**AIM OF THE EXERCISE**
Determine how many lines below hold the string "size". Reply with the number alone.

**STUDY MATERIAL**

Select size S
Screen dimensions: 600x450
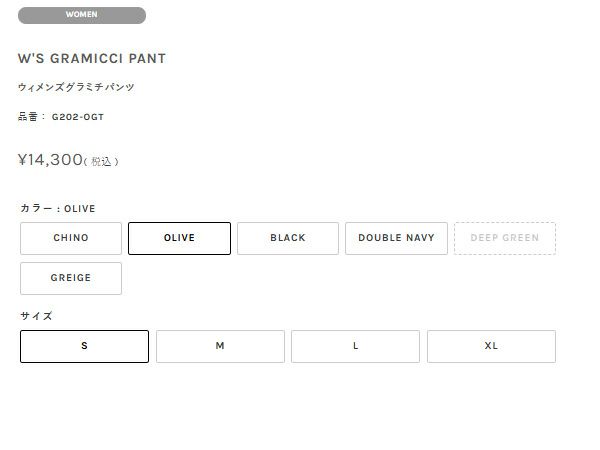[x=84, y=346]
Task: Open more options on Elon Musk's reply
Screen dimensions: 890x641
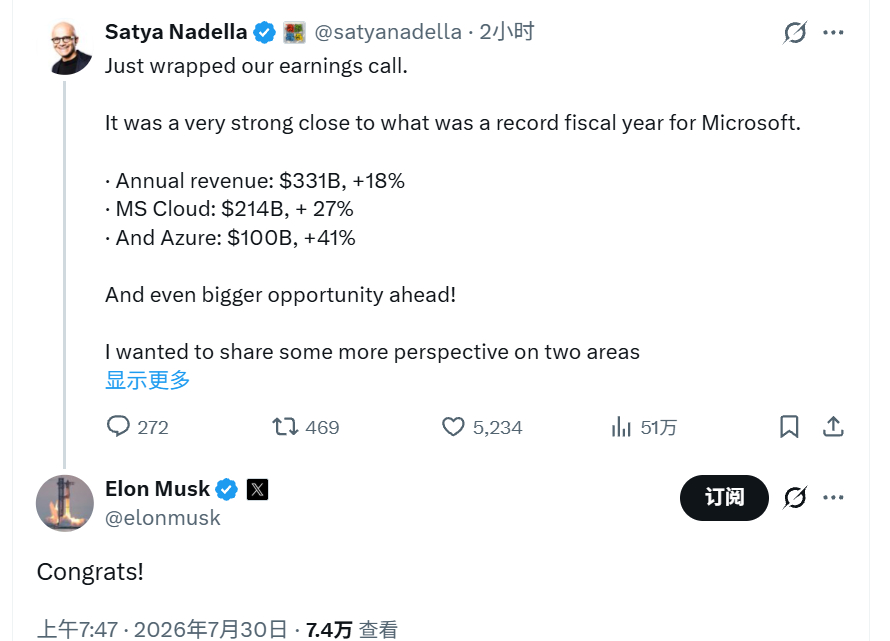Action: (x=833, y=497)
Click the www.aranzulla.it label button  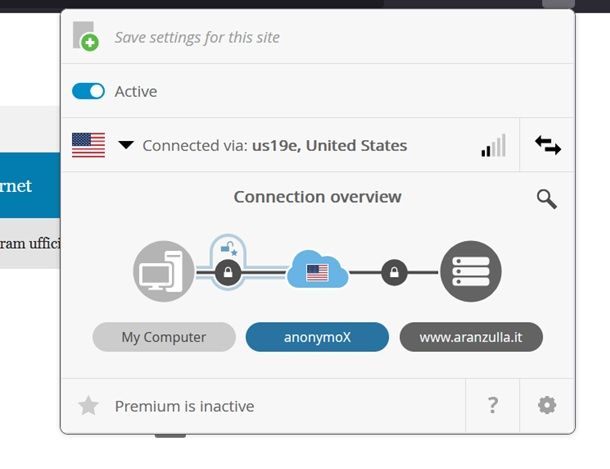click(471, 337)
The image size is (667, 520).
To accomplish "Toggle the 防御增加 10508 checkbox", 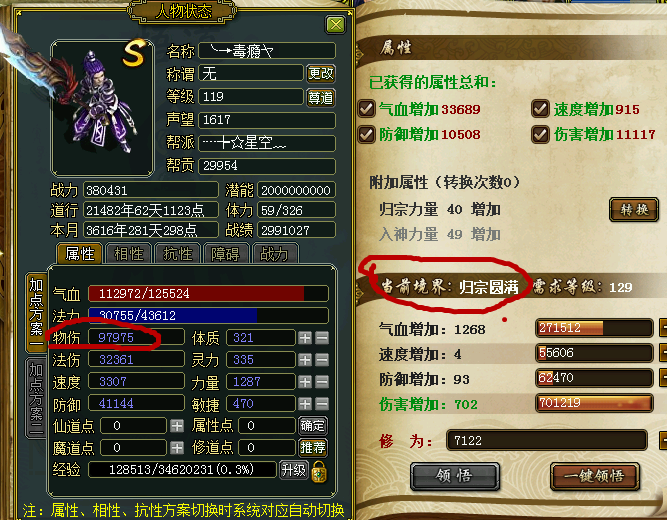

**ANSWER BOX**
2